Katherine:                  

What is a randomized clinical trial?

Dr. Mesa:                   

A randomized trial means that when there is more than one arm, which treatment that a patient receives is random, is not chosen by the physician. Why that is the case is, again, we truly want to see which approach is better.

If the physician got to choose, they may inadvertently put all the sicker patients on one arm, or put all the less sick patients on one arm. In either case, it would make the value of the clinical trial less.

The value of the clinical trial, the entire reason we do them, is to try to, in the best way that we can, figure out which approach was better, whether that’s a treatment for your MPN, whether that’s figuring out whether a COVID vaccine helps to prevent to COVID, whether it’s figuring out whether a cholesterol lowering medicine is a good medicine to be on. Regardless of the reason, we want to know, is it the right way to go?

Because after that, there will be a lot of people who receive that treatment.

Katherine:                  

And finally, what is a controlled clinical trial?

Dr. Mesa:                   

A controlled clinical trial is, again – is following these same pieces where it has a comparator, where that comparator arm is sometimes also called the control, meaning that’s kind of the baseline – and, again, you’re looking to see, does that make a difference a baseline. So, let me use an MPN analogy. When ruxolitinib or Jakafi was first tested, there were no approved drugs for myelofibrosis.

So, how that worked – it was a controlled study. There was randomized placebo control. Half the group got ruxolitinib, half got placebo. After 24 weeks, people could then go on to get the ruxolitinib.

So, everyone eventually got the ruxolitinib.

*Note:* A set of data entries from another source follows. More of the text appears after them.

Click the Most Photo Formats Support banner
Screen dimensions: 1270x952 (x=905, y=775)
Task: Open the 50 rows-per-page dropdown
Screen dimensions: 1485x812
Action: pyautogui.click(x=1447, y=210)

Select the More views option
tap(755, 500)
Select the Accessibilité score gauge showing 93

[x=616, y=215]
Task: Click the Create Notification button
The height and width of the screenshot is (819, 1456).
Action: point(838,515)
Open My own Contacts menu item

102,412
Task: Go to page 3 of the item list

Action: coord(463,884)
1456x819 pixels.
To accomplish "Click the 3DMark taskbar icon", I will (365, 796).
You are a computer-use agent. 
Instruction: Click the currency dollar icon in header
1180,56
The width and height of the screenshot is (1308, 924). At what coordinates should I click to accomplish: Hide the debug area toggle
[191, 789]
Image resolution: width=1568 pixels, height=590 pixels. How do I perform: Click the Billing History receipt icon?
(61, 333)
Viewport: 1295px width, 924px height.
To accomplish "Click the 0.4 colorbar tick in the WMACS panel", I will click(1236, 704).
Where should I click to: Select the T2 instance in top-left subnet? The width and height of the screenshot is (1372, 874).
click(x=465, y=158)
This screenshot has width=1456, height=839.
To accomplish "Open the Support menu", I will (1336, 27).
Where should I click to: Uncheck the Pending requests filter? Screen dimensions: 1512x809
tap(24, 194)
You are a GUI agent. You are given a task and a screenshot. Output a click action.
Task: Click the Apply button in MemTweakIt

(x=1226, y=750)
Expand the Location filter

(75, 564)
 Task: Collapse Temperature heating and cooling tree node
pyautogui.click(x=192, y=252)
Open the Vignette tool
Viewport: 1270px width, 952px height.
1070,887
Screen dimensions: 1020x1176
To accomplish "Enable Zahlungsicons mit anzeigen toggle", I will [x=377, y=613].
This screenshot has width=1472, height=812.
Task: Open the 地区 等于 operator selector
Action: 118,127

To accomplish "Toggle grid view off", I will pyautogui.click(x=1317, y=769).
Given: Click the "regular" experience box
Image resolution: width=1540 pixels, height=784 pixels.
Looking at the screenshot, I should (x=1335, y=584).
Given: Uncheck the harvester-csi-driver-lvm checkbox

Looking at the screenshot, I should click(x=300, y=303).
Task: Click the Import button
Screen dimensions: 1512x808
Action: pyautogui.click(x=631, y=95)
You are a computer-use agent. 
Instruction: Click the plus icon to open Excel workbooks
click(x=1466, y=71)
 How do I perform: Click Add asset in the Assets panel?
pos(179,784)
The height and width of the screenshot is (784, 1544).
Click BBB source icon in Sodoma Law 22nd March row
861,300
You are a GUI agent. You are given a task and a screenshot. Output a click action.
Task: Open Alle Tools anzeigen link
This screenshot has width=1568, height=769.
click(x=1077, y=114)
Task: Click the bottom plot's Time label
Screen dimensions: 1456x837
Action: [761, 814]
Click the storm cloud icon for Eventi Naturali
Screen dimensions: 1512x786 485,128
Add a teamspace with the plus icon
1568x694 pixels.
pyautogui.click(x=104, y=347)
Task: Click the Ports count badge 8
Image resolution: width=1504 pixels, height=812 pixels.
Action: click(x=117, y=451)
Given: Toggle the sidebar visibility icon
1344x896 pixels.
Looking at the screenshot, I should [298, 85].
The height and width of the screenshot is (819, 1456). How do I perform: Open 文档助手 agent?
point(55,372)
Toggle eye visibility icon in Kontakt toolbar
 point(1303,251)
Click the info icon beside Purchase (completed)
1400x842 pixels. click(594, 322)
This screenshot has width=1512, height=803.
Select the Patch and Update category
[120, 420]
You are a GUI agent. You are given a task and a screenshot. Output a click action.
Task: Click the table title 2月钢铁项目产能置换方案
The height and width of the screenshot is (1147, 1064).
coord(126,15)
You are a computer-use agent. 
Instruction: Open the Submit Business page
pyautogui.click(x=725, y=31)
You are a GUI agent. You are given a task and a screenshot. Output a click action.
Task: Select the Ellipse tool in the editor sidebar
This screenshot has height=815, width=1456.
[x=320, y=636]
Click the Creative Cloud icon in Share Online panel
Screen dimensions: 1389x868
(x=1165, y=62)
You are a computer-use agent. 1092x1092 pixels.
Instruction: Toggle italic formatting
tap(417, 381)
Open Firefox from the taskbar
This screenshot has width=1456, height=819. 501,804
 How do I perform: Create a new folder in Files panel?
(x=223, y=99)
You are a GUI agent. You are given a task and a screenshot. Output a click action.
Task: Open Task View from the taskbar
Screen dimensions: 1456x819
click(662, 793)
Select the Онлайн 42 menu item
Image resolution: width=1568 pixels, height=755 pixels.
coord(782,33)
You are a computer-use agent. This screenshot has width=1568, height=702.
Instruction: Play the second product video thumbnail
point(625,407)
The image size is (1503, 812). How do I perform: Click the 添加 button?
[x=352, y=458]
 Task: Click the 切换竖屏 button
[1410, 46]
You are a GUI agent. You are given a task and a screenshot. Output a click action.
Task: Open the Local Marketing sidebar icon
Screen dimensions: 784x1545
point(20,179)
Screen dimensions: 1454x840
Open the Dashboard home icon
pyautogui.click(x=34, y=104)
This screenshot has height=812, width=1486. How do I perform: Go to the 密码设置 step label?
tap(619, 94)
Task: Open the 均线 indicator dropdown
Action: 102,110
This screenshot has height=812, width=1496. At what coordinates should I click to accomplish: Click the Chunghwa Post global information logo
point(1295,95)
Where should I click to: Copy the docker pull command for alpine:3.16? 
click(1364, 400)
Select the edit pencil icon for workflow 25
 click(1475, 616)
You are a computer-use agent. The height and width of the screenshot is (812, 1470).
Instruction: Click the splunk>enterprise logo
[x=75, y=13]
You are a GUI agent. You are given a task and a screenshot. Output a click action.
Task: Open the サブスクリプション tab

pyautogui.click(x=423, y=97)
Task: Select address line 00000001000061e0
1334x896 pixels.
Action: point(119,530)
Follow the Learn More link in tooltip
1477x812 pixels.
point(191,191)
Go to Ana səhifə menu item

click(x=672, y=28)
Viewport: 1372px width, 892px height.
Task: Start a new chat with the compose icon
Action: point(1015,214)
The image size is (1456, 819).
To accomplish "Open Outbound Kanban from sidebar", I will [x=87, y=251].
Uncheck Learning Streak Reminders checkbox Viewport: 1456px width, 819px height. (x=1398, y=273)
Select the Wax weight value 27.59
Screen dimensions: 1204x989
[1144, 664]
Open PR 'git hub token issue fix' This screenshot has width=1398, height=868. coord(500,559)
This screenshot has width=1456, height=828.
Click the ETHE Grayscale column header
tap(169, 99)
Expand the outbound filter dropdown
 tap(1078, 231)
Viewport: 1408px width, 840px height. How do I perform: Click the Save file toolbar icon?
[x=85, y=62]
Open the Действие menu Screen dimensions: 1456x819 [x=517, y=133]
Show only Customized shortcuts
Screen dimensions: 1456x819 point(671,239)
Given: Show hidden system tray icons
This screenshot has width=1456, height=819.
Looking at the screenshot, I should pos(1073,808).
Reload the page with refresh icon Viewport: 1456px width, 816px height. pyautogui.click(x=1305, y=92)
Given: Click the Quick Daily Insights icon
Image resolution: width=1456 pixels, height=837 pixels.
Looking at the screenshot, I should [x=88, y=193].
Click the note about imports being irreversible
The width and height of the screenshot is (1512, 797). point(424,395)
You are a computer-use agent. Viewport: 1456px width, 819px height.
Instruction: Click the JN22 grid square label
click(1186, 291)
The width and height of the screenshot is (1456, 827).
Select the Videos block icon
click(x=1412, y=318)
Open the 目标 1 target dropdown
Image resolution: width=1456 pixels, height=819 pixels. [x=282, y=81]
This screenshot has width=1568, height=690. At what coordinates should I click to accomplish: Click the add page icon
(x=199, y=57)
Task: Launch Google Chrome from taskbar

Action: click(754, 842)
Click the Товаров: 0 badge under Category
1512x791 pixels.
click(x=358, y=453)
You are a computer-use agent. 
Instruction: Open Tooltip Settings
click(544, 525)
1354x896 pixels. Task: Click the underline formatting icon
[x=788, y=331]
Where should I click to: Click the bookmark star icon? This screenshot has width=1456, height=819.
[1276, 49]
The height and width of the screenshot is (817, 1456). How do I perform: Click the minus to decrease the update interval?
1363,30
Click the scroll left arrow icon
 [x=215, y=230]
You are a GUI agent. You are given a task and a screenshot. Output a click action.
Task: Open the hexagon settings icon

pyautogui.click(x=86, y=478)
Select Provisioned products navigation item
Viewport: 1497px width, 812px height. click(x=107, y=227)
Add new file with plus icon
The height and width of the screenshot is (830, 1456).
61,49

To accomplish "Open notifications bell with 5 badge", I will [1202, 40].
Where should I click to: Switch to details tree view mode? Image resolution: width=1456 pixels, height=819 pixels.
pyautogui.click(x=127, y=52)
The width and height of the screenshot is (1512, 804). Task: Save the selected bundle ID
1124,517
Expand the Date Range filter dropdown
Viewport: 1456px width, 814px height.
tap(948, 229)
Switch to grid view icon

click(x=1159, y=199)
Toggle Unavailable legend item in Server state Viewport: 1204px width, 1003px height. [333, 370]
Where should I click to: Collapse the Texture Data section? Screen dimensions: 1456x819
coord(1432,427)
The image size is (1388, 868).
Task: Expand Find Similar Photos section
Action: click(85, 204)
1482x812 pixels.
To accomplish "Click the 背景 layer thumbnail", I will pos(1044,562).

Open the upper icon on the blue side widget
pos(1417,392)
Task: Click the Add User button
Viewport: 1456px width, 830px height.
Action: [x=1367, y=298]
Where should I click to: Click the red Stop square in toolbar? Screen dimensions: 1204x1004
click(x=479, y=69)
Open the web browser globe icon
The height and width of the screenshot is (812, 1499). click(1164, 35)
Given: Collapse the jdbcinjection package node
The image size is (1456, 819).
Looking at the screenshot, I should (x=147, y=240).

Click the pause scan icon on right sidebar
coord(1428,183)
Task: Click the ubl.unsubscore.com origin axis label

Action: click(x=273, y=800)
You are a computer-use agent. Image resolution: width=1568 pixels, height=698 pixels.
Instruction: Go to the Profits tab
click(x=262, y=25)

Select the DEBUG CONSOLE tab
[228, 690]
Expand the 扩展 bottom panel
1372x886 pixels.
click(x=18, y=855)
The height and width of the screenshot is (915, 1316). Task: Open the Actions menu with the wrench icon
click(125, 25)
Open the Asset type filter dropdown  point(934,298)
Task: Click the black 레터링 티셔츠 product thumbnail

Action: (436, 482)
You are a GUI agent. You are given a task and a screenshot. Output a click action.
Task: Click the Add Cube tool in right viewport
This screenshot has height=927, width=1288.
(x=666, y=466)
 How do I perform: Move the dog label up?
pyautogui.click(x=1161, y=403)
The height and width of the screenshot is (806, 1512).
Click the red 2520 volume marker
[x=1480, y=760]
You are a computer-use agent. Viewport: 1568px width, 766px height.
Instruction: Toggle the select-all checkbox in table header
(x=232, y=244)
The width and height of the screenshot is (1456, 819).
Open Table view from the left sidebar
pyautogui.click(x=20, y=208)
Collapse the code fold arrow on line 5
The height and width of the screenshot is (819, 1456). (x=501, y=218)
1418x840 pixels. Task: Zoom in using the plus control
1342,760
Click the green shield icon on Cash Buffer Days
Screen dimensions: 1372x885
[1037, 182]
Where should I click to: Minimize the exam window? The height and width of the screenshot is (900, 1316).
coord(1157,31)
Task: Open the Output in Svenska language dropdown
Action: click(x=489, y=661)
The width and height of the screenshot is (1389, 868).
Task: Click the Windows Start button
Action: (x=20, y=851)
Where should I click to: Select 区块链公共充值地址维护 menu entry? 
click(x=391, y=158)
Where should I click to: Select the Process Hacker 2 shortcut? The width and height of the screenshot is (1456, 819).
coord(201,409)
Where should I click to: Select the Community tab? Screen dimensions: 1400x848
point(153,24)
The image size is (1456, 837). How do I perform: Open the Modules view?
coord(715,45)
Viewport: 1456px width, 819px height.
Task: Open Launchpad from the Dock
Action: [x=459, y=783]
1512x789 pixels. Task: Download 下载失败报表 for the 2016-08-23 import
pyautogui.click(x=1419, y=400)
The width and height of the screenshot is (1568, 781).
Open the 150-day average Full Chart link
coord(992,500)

But, for those 24 weeks, we were able to compare what did the standard of care, which was really nothing, against ruxolitinib and saw a dramatic benefit. Now, the newer trials, now that ruxolitinib (Jakafi) is approved, ruxolitinib has been the control.

So, when there was a ruxolitinib and momelotinib trial to see if momelotinib was an effective drug, it was compared against ruxolitinib. Now, it was blinded, so that you didn’t know which of the two that you were on, but people were getting an active control. So, that is an active-controlled trial versus a placebo-controlled trial where the comparator is placebo.

Katherine:                  

What is an observational study, and how does that differ from the other clinical trials?

Dr. Mesa:                   

An observational study, as the name might suggest, is, again, where you’re observing a group of individuals, whether they start on a treatment, whether you’re trying to see how the disease behaves over a period of time.

But what it typically does not do is that you are intervening in a very specific sort of way where you are again changing how people otherwise would have been treated.